Like lists dictionaries are mutable data structure. They can grow and shrink. The difference is in how elements are accessed. In dictionaries elements are accessed by using keys, whereas in lists we index through it using integer values.

Dictionaries in python are implemented as hash tables, so finding a particular value is fast!

full_name = {} # empty dictionary
full_name["First Name"] = "Sajad"
full_name["Last Name"]  = "Darabi"

{'First Name': 'Sajad', 'Last Name': 'Darabi'}

We could have initialized the full_name dictionary in one line as well

full_name = {"First Name": "Sajad", "Last Name": "Darabi"}

We can access individual elements by using the corresponding key, for example full_name["First Name"]


Pass by reference

By default in python when passing a parameter to a function, it is passed by reference. Take a look at the function below

def passbyreference(x):
    print(x, id(x))
    x = 20
    print(x, id(x))

x = 10
print(x, id(x))

We declare a variable x, and the id function returns a unique integer assigned to that variable. If we run the above code we get the following (note: the ids might be different if you run it on your own computer!)

def passbyreference(x):
    print(x, id(x))
    x = 20
    print(x, id(x))

x = 10
print(x, id(x))

§ Supplied information:
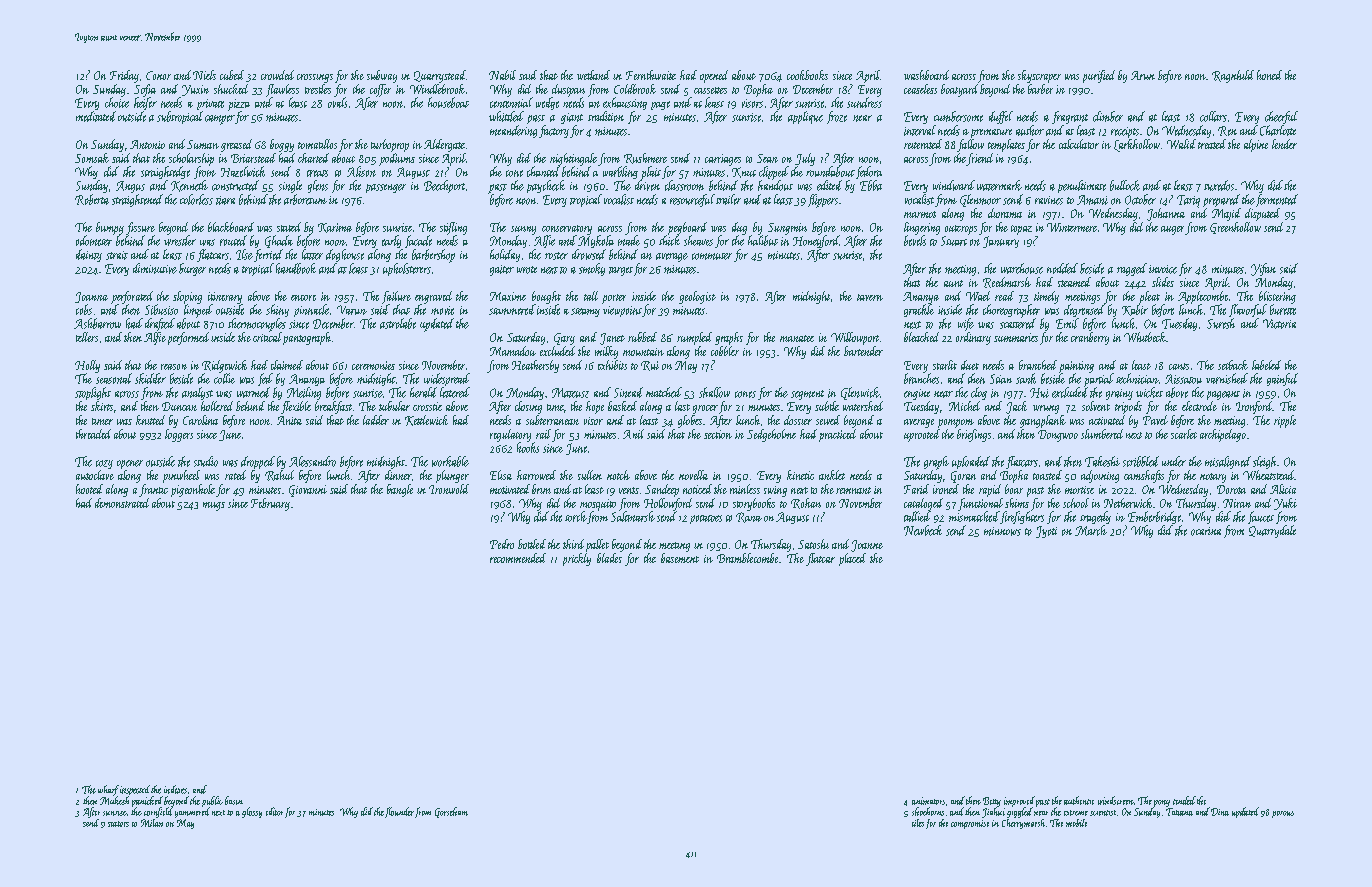 This screenshot has width=1372, height=887. Describe the element at coordinates (928, 801) in the screenshot. I see `animators` at that location.
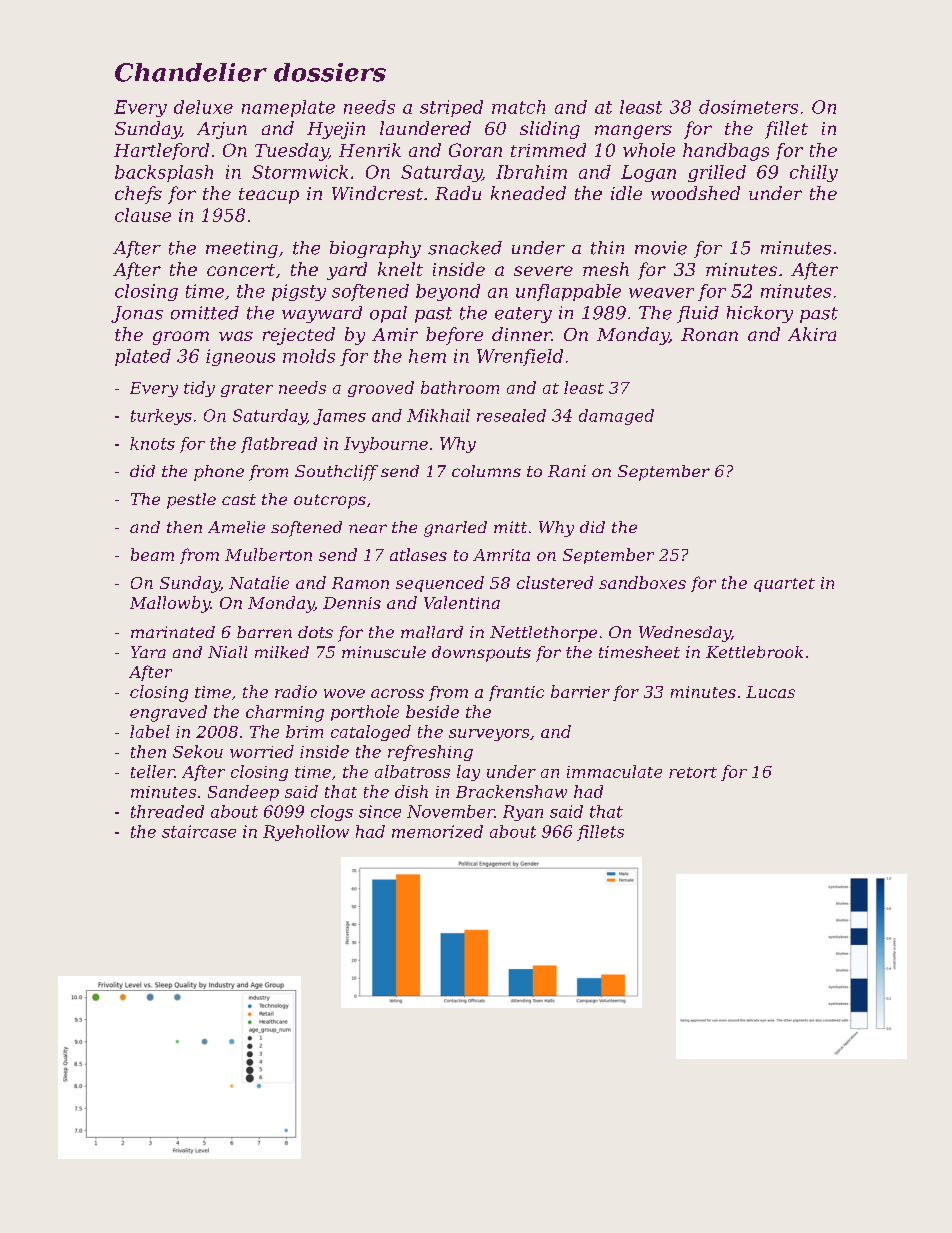 This document has width=952, height=1233. What do you see at coordinates (203, 107) in the document?
I see `deluxe` at bounding box center [203, 107].
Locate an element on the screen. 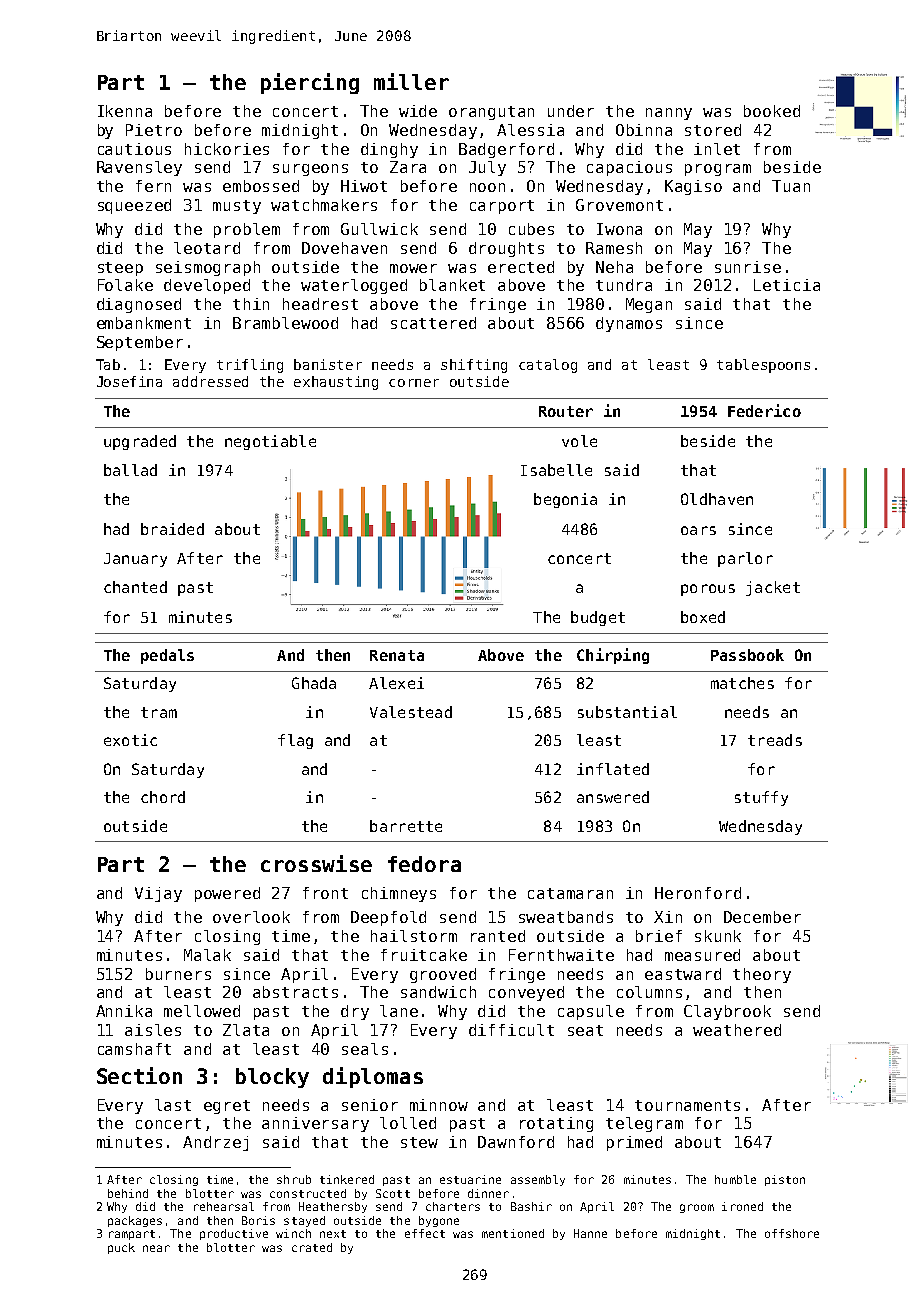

§ Given instruction 1: Set down the stretch of the Python tutorial above, from "Pass by reference" through "your own computer!)".
§ Given instruction 2: Recast the paragraph of the Python tutorial that opens with "Like lists dictionaries are mutable" as a brief bulleted list that keeps its main facts.

§ Correct response 1:
Pass by reference

By default in python when passing a parameter to a function, it is passed by reference. Take a look at the function below

def passbyreference(x):
    print(x, id(x))
    x = 20
    print(x, id(x))

x = 10
print(x, id(x))

We declare a variable x, and the id function returns a unique integer assigned to that variable. If we run the above code we get the following (note: the ids might be different if you run it on your own computer!)

§ Correct response 2:
- Dictionaries, like lists, are mutable data structures.
- They can grow and shrink.
- Dictionary elements are accessed using keys, while list elements are accessed using integer index values.